2nd July 2023 – Galatians 4:21-27

21 Tell me, you who want to be under the law, are you not aware of what the law says? 22 For it is written that Abraham had two sons, one by the slave woman and the other by the free woman. 23 His son by the slave woman was born according to the flesh, but his son by the free woman was born as the result of a divine promise.
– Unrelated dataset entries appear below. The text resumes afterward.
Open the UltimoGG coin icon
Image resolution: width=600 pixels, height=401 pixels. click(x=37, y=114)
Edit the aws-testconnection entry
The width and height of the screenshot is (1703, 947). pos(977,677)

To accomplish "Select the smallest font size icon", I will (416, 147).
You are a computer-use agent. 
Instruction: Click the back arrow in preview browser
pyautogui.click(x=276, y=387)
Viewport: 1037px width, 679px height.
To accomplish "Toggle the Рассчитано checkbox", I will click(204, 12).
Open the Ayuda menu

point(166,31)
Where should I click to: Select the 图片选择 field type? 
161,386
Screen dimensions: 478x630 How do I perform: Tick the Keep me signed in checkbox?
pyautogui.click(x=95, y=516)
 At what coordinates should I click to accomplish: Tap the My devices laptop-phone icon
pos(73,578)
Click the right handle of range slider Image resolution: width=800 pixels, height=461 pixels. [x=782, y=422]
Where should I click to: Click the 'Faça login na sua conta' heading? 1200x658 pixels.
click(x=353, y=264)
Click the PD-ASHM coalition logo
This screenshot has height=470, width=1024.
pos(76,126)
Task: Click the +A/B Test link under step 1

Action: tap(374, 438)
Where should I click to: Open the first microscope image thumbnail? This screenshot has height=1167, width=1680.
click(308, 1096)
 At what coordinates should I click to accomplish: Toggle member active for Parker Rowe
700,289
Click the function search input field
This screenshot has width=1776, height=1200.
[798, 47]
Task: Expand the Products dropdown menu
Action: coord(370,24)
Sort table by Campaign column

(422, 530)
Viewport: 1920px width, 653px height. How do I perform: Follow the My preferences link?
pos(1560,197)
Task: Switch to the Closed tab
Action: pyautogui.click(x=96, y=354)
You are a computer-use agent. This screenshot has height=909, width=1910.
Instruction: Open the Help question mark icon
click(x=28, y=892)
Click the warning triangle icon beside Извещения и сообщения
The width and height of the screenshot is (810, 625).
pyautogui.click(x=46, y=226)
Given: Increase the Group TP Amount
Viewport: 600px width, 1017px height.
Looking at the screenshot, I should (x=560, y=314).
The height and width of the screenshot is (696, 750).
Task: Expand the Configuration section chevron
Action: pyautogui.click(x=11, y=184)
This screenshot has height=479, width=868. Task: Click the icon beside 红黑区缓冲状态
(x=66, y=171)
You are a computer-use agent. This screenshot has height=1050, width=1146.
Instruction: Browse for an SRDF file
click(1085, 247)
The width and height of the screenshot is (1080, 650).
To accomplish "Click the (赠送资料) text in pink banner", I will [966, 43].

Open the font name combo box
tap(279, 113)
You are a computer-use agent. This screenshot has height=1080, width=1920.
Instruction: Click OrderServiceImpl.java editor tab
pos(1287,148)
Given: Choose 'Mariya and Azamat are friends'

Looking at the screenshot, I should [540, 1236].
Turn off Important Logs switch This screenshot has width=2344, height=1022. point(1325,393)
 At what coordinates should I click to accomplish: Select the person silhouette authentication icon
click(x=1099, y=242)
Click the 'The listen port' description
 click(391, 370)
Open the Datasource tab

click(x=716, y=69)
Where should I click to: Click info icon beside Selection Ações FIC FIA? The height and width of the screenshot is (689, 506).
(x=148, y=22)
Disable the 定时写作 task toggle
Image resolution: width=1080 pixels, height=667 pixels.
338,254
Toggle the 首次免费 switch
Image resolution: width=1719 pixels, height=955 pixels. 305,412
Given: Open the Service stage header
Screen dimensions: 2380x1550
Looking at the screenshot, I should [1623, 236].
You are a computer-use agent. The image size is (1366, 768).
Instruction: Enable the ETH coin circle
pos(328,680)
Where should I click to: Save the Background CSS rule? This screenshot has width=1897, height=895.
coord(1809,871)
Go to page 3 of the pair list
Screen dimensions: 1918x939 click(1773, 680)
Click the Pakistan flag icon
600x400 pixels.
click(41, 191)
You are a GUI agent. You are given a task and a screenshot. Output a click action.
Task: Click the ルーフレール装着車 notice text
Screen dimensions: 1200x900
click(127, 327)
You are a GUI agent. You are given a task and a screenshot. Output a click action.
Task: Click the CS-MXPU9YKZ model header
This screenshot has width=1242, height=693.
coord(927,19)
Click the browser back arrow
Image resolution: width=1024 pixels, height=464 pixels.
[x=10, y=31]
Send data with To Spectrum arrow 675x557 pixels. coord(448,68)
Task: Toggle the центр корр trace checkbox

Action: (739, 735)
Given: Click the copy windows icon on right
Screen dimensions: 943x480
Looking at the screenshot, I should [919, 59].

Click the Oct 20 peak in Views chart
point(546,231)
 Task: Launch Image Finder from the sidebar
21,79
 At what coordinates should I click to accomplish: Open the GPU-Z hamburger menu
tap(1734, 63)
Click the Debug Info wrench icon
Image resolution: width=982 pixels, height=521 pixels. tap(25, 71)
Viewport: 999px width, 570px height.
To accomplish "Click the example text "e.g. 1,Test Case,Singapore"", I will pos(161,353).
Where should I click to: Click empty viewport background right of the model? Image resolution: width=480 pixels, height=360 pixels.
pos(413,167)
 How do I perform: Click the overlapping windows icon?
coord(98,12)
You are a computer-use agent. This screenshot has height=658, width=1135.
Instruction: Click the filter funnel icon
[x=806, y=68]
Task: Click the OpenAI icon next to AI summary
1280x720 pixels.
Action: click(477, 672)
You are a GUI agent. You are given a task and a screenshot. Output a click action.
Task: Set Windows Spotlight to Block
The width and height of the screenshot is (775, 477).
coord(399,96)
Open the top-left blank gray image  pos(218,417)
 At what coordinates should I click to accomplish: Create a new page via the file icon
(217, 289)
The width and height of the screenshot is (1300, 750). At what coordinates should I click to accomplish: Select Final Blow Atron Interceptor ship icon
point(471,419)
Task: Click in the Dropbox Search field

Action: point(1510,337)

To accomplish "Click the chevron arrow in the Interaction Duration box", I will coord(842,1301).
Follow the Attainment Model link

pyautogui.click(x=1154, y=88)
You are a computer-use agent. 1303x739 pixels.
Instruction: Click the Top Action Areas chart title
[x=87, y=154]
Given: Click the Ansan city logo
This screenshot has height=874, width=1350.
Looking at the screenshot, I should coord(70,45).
24 These things are being taken figuratively: The women represent two covenants. One covenant is from Mount Sinai and bears children who are to be slaves: This is Hagar. 25 Now Hagar stands for Mount Sinai in Arabia and corresponds to the present city of Jerusalem, because she is in slavery with her children. 26 But the Jerusalem that is above is free, and she is our mother. 27 For it is written:

“Be glad, barren woman,
    you who never bore a child;
shout for joy and cry aloud,
    you who were never in labor;
because more are the children of the desolate woman
    than of her who has a husband.”


The controversy Paul is dealing with in Galatians centres upon the claim of the Jews to be the sons of Abraham, and because so, to be heirs of eternal blessing. That this was a major issue at the time of the establishment of the gospel we can see in the gospel record itself. 'We have Abraham to our father' (Luke 3:8), said the Jews to John the Baptist; and 'We be Abraham's seed' (John 8:33), they said to Jesus. Paul's point is this: Abraham had two sons, one of a bondwoman, the other of promise. And, as this was so, there are two posterities flowing from him, a natural one, comprising all the natural descendants, and one according to promise, the spiritual, who through like faith with Abraham, became Abraham's children. Therefore, the alternative to being in the line of promise is to be in the natural line, and Paul shows here what happened to it: (a) it went into bondage. To be the son of a bondwoman was to be born into the realm of servitude and slavery. There was no way out of this, it was natural and inevitable; (b) it meant being cast out and having no part in the inheritance of promise. This, in fact, is the double truth about those who insist on remaining under the law - 'working their passage' to heaven, seeking to earn their salvation by good works. They are in bondage, not least to a constant anxiety about salvation! They have no assurance, and through fear of death they spend their lifetime under bondage. And they are cast out eternally. 'Depart from Me', says Christ, 'I never knew you'. Seen from this standpoint Paul's illustration is not only relevant, but urgently challenging.